# Pakistani President Musharraf faces impeachment



## Mike Baker (7 Aug 2008)

LINK




> Pakistani President Musharraf faces impeachment
> Updated Thu. Aug. 7 2008 10:36 AM ET
> 
> CTV.ca News Staff
> ...




More on Link.

I wonder what this may cause to our troops in Afghanistan, if any.

-Dead


----------



## jollyjacktar (18 Aug 2008)

They reported on CBC radio this morning as I was coming in that he as said he will resign in order to save the country from the discord an impeachment would cause.  I guess the support such as it was will really drop for our side now.


----------



## Blackadder1916 (18 Aug 2008)

Going . . . Going . . . Gone!

*Pervez Musharraf resigns as Pakistani President*


> Jeremy Page and Zahid Hussain, in Islamabad   From Times Online August 18, 2008
> 
> Pervez Musharraf, a key Muslim ally in the US-led War on Terror, resigned as President of Pakistan today to avoid impeachment by a hostile parliament, nine years after he seized power in a bloodless coup.
> 
> ...


----------



## armyca08 (21 Aug 2008)

I hope the country doesn't decsend into Civil war, especially with the military staying neutral in the political infighting - we can only hope it is not another Lebanon.
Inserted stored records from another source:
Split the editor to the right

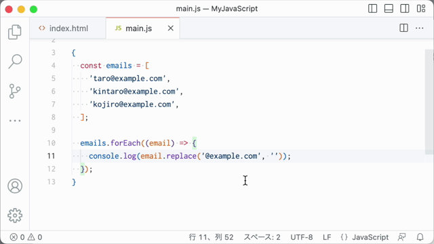coord(403,28)
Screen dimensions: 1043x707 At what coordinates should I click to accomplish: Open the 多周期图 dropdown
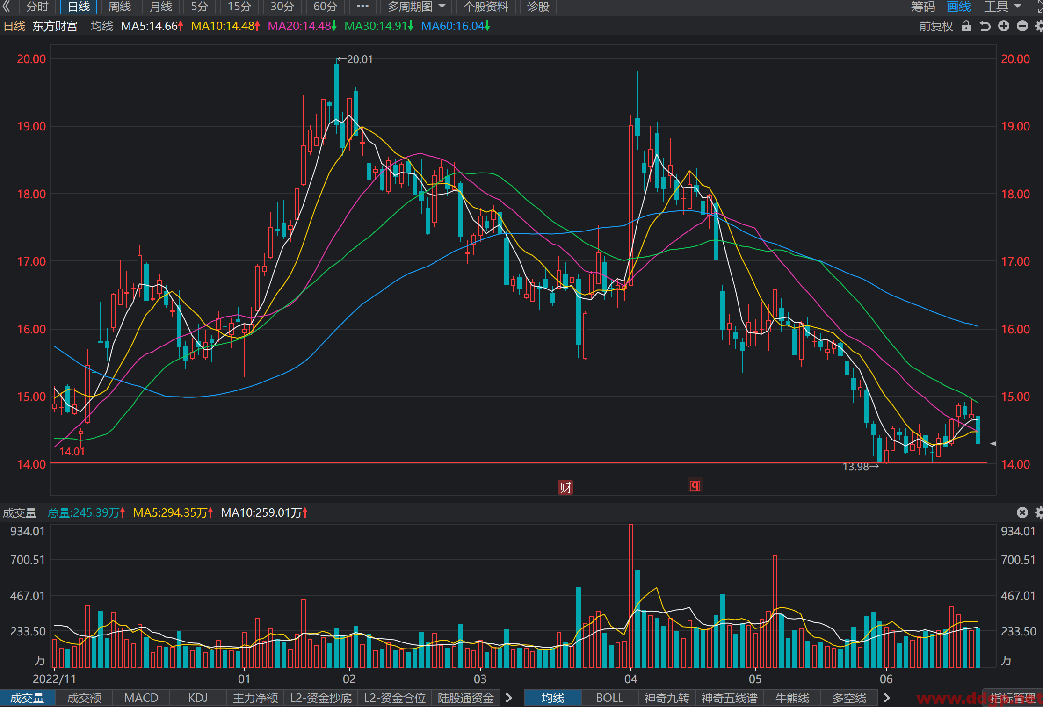(x=416, y=7)
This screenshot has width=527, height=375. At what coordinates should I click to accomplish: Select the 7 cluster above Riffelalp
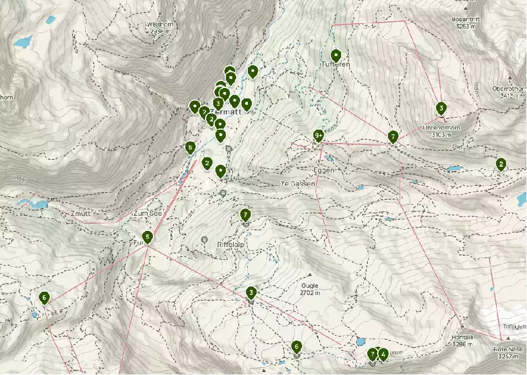(246, 215)
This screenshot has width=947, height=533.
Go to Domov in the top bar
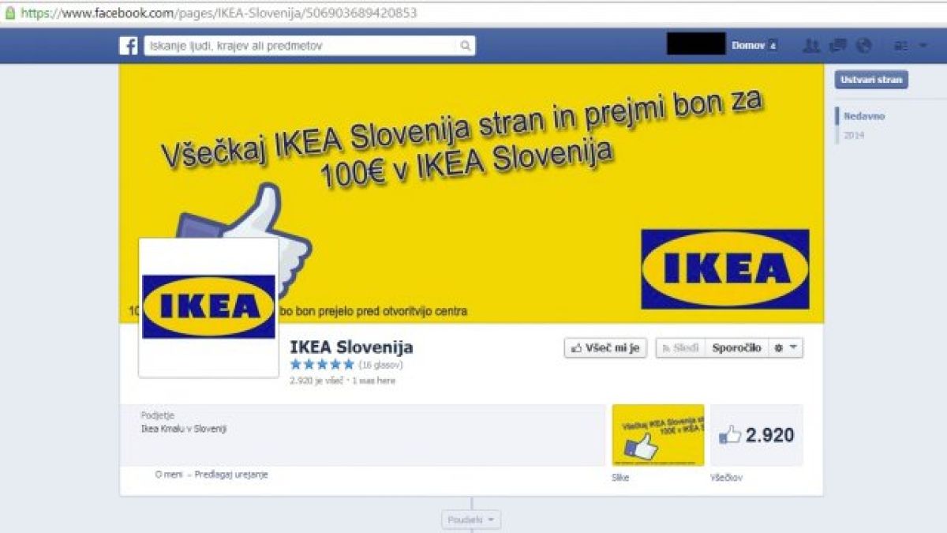747,46
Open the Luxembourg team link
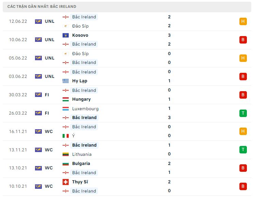Screen dimensions: 253x199 [x=85, y=109]
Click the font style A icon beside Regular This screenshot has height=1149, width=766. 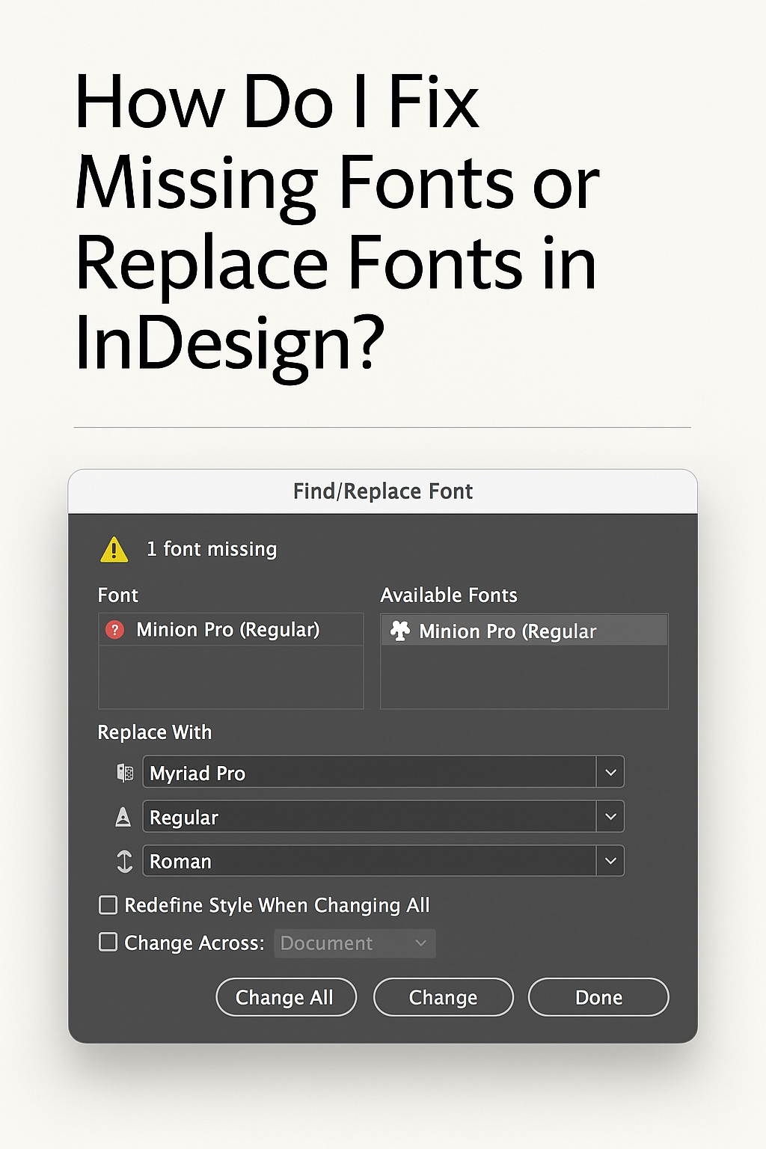point(125,816)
I'm guessing the US isn't keen on a people's party (communists - or centre left islamists) (PPPP) taking over the country though.

see: http://en.wikipedia.org/wiki/Socialist_International


----------



## geo (22 Aug 2008)

Pakistani military & neutral ... in one sentence.... something of an oxymoron if you ask me.  The pakistani military has been neck deep in the running of Pakistan ever since it became an independant state (1956)
Iskandar Mirza 56-58  Major General (3 yrs)
Muhammad Ayub Khan 58-69 Field Marshal (11 yrs)
Yahya Khan 69-71  Lieutenant General  (3 yrs) 
Muhammad Zia-ul-Haq 78-88  General & CDS (10 yrs)
Pervez Musharaf 01-08 General & CDS (8 yrs)
 35 yrs out of 52 yrs...  

Yeah - the Pakistani military knows how to stay neutral.... NOT!


----------



## tomahawk6 (22 Aug 2008)

While the military in the third world is often seen as power hungry,the army actually fulfills the function as protector of the state.When the civilian leadership has been inept,corrupt or seen as a threat to "democracy" the army steps in. In many of these countries the military provides stability that the people respect.Look at the ROK,Thailand,Turkey and Pakistan all have had a history of intervening in politics.All after a period of time have allowed the government to return to civilian control.Its something I hope our military would do if faced with a civilian leadership that had torn up the Constitution and decided to rule as a dictatorship.Carter in 79 advised the Iranian military to not block Khomeini's return and the top leadership were executed and the Ltc/Col's went to prison.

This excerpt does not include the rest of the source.